# Work instructions
Extract all lines in the data that contain the word "page".

# Supplied data

· · ·

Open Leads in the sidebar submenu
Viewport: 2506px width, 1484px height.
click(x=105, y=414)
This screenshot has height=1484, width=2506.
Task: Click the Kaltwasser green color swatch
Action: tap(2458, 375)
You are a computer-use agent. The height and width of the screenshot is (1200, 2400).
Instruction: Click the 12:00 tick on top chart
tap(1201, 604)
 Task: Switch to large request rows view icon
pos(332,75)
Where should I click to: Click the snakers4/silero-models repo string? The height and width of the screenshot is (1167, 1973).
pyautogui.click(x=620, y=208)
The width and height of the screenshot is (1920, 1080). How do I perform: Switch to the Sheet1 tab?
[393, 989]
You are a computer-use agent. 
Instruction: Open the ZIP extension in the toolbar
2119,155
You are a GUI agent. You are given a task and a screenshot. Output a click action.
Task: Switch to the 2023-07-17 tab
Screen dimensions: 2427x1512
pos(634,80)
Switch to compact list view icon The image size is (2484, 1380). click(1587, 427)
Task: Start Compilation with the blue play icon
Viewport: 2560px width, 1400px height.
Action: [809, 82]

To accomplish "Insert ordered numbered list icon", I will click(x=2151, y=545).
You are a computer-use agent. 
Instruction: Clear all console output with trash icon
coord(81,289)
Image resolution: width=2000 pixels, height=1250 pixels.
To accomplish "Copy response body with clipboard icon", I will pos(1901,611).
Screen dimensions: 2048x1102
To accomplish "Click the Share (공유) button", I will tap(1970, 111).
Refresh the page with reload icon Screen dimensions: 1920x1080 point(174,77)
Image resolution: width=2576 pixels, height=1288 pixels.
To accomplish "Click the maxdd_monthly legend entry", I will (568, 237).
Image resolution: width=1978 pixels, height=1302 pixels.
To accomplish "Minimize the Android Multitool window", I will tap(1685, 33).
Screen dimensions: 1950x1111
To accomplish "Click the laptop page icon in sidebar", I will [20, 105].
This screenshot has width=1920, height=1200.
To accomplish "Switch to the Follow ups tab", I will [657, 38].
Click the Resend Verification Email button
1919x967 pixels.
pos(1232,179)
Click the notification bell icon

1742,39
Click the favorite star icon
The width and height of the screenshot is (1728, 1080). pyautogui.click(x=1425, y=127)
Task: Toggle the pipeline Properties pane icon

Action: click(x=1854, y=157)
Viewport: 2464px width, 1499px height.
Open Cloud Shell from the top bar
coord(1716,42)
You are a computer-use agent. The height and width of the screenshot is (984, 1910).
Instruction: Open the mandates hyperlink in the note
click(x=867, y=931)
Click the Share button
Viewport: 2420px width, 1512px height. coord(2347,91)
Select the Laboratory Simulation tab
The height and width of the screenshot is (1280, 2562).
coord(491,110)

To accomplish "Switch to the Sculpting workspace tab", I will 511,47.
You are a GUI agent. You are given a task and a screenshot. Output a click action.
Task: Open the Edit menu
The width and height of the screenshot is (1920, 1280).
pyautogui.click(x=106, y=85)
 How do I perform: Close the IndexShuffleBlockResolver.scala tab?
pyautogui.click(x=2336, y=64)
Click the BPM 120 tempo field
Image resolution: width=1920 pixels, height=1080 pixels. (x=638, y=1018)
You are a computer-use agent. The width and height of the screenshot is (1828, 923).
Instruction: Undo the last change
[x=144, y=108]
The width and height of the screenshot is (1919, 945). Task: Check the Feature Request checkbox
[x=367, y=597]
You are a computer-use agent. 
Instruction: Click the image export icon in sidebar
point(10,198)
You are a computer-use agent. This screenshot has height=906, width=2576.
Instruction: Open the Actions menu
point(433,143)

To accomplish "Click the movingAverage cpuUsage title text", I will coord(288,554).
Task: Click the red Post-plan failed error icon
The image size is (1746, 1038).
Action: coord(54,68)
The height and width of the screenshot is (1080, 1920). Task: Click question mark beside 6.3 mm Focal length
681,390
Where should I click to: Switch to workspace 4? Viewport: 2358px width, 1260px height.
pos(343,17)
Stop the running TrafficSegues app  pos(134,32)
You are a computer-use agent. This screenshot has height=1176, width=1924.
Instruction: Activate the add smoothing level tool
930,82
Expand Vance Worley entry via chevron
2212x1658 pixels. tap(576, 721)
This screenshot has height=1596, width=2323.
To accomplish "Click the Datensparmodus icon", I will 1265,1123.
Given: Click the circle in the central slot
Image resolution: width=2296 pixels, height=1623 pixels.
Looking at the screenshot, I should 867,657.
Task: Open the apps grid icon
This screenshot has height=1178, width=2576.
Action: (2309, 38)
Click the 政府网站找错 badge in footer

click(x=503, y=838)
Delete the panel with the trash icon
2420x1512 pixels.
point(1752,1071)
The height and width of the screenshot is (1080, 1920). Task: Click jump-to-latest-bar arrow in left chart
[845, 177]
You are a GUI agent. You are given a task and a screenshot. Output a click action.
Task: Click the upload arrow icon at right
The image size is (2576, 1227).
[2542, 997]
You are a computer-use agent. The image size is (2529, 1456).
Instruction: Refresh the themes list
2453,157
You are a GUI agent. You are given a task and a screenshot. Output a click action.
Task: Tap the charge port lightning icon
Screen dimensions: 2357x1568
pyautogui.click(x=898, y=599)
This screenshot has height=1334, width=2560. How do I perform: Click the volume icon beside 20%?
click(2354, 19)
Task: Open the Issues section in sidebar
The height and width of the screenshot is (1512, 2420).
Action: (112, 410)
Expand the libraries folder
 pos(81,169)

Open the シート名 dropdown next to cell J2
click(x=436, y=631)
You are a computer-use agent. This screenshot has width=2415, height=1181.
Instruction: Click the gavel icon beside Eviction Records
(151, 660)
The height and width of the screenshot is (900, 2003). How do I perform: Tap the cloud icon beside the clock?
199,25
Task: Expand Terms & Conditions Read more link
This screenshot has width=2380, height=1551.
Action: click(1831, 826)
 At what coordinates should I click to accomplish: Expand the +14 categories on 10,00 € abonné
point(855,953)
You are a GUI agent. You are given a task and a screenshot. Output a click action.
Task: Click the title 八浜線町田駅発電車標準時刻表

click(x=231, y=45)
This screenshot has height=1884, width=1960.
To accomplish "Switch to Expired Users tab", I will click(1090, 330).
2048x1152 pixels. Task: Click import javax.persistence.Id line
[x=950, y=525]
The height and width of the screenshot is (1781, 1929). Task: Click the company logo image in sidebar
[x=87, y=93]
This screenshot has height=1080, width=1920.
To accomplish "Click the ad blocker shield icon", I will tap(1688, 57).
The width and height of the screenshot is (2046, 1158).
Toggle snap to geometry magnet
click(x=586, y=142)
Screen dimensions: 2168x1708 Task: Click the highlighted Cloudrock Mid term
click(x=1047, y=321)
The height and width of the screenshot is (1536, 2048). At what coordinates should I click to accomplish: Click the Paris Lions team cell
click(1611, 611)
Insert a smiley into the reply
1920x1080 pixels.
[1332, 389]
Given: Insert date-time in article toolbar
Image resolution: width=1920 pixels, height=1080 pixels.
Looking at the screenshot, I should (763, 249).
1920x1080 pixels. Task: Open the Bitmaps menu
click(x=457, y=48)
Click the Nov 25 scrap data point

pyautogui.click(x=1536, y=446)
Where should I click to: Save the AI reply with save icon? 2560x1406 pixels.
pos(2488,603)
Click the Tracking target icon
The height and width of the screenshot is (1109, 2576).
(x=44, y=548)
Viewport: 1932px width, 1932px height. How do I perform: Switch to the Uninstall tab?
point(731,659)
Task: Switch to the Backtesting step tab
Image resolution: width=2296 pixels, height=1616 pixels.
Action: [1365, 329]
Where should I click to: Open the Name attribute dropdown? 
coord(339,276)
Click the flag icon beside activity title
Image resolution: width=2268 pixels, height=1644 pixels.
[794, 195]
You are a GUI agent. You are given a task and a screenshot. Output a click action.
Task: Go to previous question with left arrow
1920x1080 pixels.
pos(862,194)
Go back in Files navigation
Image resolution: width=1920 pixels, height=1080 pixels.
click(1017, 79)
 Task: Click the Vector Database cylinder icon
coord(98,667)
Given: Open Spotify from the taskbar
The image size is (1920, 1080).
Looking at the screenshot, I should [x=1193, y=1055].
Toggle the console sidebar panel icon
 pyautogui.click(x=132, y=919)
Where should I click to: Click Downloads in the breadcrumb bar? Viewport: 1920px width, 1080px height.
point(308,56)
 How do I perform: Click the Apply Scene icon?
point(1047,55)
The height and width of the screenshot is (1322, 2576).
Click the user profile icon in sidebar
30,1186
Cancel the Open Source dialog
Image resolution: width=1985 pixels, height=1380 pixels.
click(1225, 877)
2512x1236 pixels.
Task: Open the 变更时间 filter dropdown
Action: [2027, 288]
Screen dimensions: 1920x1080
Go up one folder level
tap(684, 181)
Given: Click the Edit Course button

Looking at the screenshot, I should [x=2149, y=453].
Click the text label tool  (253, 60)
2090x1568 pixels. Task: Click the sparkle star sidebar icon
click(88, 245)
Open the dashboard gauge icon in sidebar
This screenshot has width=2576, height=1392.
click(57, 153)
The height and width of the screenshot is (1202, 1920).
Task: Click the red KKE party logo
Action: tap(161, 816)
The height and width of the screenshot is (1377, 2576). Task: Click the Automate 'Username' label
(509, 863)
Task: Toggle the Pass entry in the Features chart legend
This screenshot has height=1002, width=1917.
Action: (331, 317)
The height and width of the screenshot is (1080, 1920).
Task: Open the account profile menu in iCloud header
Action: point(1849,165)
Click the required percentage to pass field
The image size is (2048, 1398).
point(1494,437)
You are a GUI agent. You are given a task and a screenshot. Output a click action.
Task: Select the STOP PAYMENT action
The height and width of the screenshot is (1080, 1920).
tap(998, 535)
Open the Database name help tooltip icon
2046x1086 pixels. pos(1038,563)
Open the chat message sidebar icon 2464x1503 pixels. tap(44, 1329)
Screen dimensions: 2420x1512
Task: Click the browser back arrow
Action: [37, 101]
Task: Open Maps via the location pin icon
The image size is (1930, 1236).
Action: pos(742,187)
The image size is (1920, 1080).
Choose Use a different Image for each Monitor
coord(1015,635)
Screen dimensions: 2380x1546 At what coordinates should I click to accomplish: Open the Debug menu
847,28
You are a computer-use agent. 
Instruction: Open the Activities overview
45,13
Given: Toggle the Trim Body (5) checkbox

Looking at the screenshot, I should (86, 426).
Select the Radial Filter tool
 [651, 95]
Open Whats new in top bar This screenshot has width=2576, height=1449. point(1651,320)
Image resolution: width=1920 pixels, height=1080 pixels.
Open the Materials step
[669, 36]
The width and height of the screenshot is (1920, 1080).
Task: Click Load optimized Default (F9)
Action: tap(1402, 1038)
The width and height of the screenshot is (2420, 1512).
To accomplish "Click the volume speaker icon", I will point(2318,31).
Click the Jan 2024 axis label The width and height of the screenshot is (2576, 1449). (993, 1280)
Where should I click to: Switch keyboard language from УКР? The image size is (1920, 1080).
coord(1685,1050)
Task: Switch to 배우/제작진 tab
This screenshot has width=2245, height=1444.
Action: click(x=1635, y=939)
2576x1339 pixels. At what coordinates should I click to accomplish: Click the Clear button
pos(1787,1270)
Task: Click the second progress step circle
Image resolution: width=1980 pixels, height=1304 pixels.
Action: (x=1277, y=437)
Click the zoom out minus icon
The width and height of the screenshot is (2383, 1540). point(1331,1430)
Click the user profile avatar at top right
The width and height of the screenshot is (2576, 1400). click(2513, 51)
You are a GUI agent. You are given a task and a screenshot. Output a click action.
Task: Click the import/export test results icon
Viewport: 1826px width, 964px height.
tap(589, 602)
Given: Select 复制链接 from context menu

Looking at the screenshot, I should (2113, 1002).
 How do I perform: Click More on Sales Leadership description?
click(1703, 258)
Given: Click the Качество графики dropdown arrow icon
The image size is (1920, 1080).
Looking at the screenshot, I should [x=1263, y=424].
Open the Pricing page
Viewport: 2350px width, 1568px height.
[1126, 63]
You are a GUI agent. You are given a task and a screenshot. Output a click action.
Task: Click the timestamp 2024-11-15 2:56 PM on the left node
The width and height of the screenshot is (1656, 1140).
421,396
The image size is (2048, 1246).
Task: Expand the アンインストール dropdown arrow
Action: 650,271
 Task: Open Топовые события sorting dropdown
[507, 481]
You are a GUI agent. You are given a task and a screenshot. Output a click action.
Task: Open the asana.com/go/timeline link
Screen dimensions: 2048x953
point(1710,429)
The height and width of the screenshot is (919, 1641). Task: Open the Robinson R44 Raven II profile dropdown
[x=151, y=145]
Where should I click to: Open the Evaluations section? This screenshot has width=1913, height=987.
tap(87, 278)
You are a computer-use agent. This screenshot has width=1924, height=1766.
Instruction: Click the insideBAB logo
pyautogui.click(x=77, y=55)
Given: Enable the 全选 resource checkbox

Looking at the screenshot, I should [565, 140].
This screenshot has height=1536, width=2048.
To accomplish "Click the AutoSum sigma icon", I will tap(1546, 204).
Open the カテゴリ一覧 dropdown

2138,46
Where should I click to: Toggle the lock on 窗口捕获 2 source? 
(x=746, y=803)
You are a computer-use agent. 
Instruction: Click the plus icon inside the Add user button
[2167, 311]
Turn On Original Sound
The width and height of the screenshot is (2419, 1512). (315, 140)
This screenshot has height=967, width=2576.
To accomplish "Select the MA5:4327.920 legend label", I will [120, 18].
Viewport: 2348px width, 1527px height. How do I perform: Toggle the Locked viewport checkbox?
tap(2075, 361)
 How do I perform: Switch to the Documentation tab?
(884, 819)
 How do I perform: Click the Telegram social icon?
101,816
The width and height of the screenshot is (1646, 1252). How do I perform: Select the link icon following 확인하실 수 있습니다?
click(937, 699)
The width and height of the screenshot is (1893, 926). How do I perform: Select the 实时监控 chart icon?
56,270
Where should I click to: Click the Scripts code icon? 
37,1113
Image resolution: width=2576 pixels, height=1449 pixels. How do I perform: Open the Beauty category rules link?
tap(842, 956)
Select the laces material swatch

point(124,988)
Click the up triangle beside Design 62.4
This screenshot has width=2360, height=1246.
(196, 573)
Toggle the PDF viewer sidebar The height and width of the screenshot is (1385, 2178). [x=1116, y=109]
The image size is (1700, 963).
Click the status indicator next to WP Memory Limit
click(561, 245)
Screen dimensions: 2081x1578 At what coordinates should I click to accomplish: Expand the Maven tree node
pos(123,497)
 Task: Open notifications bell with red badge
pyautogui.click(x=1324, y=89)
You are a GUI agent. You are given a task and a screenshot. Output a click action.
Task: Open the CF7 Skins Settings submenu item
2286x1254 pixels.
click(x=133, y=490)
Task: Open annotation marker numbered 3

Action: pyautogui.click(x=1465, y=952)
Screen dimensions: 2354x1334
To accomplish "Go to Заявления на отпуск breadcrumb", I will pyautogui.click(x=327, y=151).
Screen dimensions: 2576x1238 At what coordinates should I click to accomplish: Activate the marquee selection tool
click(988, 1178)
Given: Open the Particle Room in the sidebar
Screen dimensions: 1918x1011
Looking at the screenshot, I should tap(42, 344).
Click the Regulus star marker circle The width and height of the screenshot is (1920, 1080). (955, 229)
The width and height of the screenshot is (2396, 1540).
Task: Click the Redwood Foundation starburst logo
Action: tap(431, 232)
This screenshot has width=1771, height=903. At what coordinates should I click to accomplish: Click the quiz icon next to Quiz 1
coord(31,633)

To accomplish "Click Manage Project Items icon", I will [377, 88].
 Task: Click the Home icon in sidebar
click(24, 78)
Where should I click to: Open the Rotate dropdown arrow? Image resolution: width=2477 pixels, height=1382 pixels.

· · ·

# Response for this exercise
Refresh the page with reload icon Screen dimensions: 1920x1080 point(174,77)
To accomplish "Click the laptop page icon in sidebar", I will [20, 105].
Open the Pricing page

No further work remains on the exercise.